Stocks skyrocketed Thursday after the rupee fell 9.6% against the dollar — the largest single-day fall in over 20 years — a strategically critical development that may help unlock the International Monetary Fund’s (IMF) deadlocked lending to Pakistan.
Pakistan Stock Exchange's benchmark KSE-100 Shares Index secured a massive 1,061.63 points or 2.67% to close at 40,846.53 points.
Commenting on the development, Arif Habib Limited's (AHL) Head of Research Tahir Abbas said that the rupee's steep fall has triggered a positive sentiment in the market.
"The driving factor is the rupee's market-based exchange rate. This has helped clear the uncertainty that was surrounding the investors," Abbas told Geo.tv.
The analyst said that the government's steps are helping the market recover and increasing the confidence of the investors — who were in a difficult position due to the uncertainty over the IMF programme's revival.
Abbas added that the mini-budget is also expected within the next eight to 10 days, the tariffs of gas and electricity might also witness an increase and more taxes would be imposed — also the global money lender's conditions.
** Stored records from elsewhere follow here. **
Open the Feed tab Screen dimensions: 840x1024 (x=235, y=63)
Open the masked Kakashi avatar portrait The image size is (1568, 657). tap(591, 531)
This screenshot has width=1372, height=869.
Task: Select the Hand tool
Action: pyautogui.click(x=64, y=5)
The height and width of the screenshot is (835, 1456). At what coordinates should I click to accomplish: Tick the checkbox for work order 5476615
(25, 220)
The AHL in a post-market note said the market resumed the trading session on a positive note and processed to make an intraday high of 1209.79 points after the government took positive measures to meet IMF prerequisites before the resumption of talks for the revival of the programme.
"The major confidence booster for the investors today proved to be the free float of exchange rate determined by the market as volumes soared up across the board," the report said.
Sectors contributing to the performance included danks (+353.9pts), fertiliser (+230.1pts), cement (+100.4pts), miscellaneous (+81.4pts), and power (+46.7pts).
Volumes increased from 269.5 million shares to 364.1 million shares, up 35.1%, while the average traded value also increased by 23.8% to $56.7 million as against $45.8 million.
·Stocks that contributed significantly to the volumes are Cnergyico PK Limited, TPL Properties Limited, WorldCall Telecom Limited, DG Khan Cement Factory, and Maple Leaf Cement Factory.
The massive rupee depreciation came a day after foreign exchange companies removed a cap on the exchange rate, a key demand of the IMF as part of a programme of economic reforms it has agreed on with the cash-strapped South Asian nation.
The currency's official value closed at 255.4 rupees against the dollar versus 230.9 on Wednesday, the central bank said.
Facing an increasingly acute balance of payments crisis, Pakistan is desperate to secure external financing, with less than three weeks' worth of import cover in its foreign exchange reserves.
Pakistan secured a $6 billion IMF bailout in 2019. It was topped up with another $1 billion last year to help the country following devastating floods, but the IMF then suspended disbursements in November due to Pakistan's failure to make more progress on fiscal consolidation.
Aside from wanting the government to reduce its budget deficit, the IMF is pushing for it to move to a market-determined exchange rate regime.
The foreign exchange companies said on Wednesday that they had removed the cap for the sake of the country because it was causing "artificial" distortions for the economy.
Wednesday's move by foreign currency dealers, whose open market rates are different from the rate notified by the central bank, had a cascade effect on official exchange rates on Thursday.
British publication Financial Times Thursday warned that Pakistan’s economy was at risk of collapse with the government’s "failure to revive" an International Monetary Fund (IMF) deal.
According to the report, rolling blackouts and a severe foreign currency shortage are making it difficult for businesses to continue operations.
Shipping containers full of imports are piling up at ports as the buyers are unable to secure the dollars to pay for them, it added.